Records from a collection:

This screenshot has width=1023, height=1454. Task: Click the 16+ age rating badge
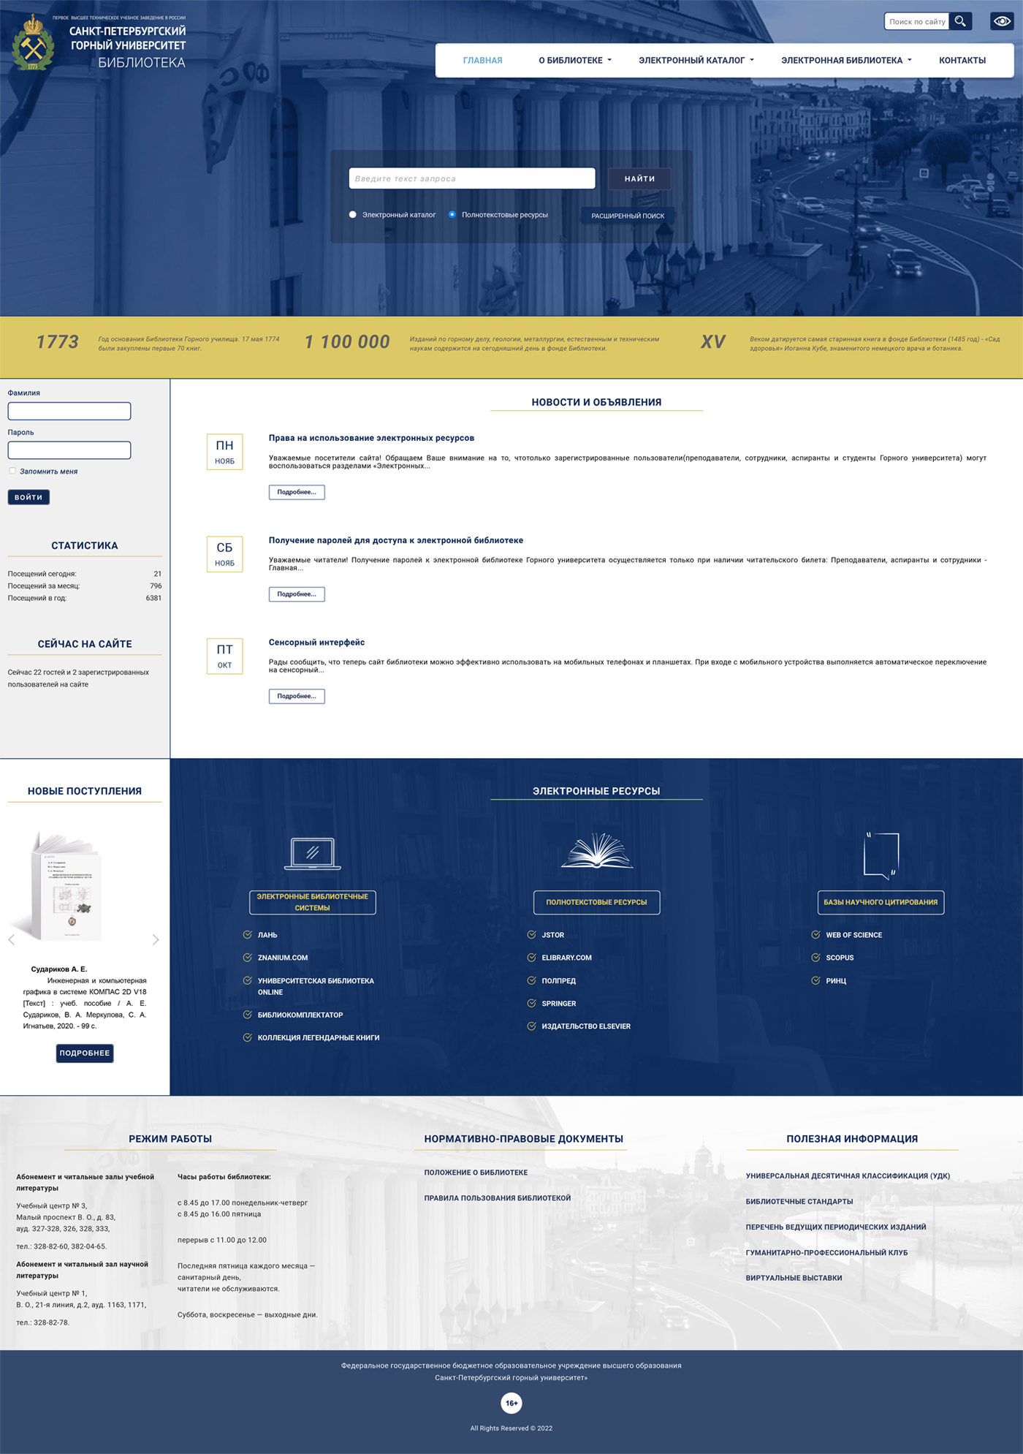pos(512,1403)
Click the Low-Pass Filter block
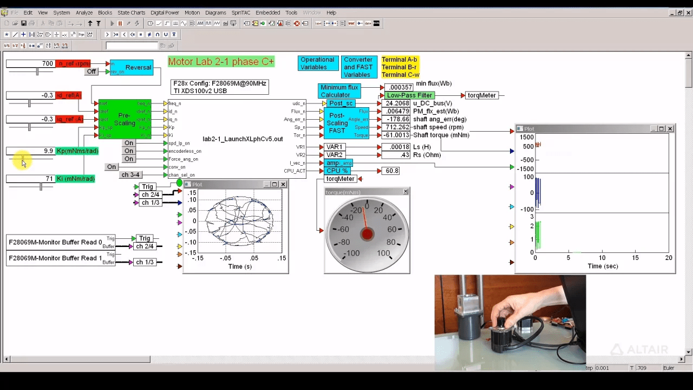The height and width of the screenshot is (390, 693). click(409, 95)
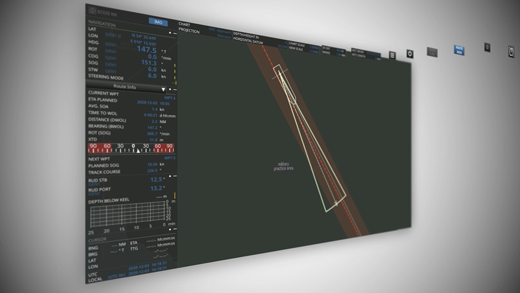
Task: Select the Chart Scale header item
Action: tap(297, 43)
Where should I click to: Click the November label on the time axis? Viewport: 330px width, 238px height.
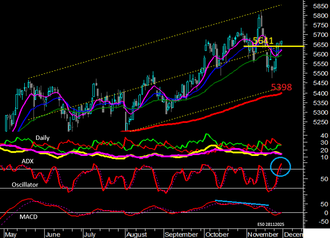(260, 234)
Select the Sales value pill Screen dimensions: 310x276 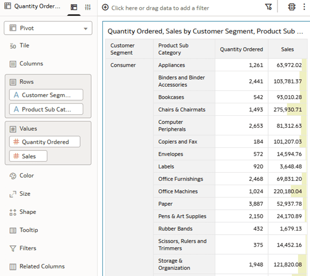pos(28,156)
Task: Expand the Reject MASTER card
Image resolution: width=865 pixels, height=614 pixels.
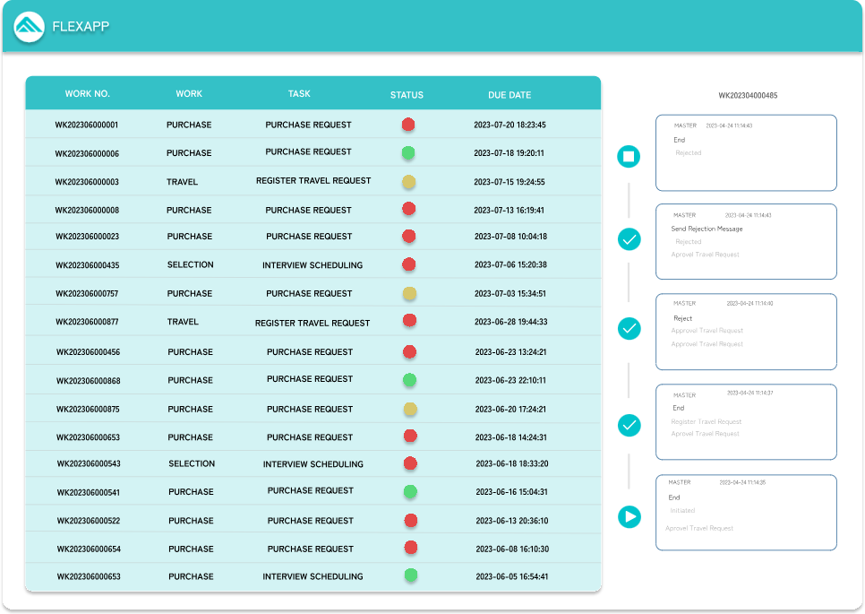Action: 746,332
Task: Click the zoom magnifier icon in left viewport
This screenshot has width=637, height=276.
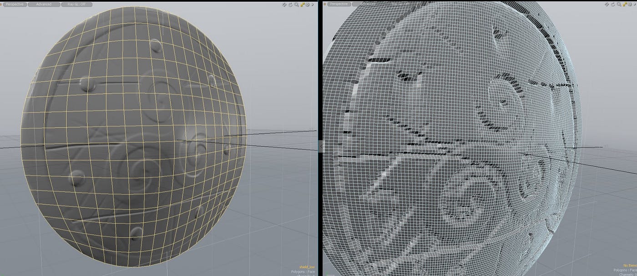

» **PROBLEM TO WORK ON**
Extract word for word every line from the line that contains "Task: Expand the Reject MASTER card" to the final line of the data, both included, and nothing else; skip the pictures.

» **EXERCISE RESPONSE**
Task: Expand the Reject MASTER card
Image resolution: width=865 pixels, height=614 pixels.
Action: 746,332
Task: Click the zoom magnifier icon in left viewport
This screenshot has width=637, height=276.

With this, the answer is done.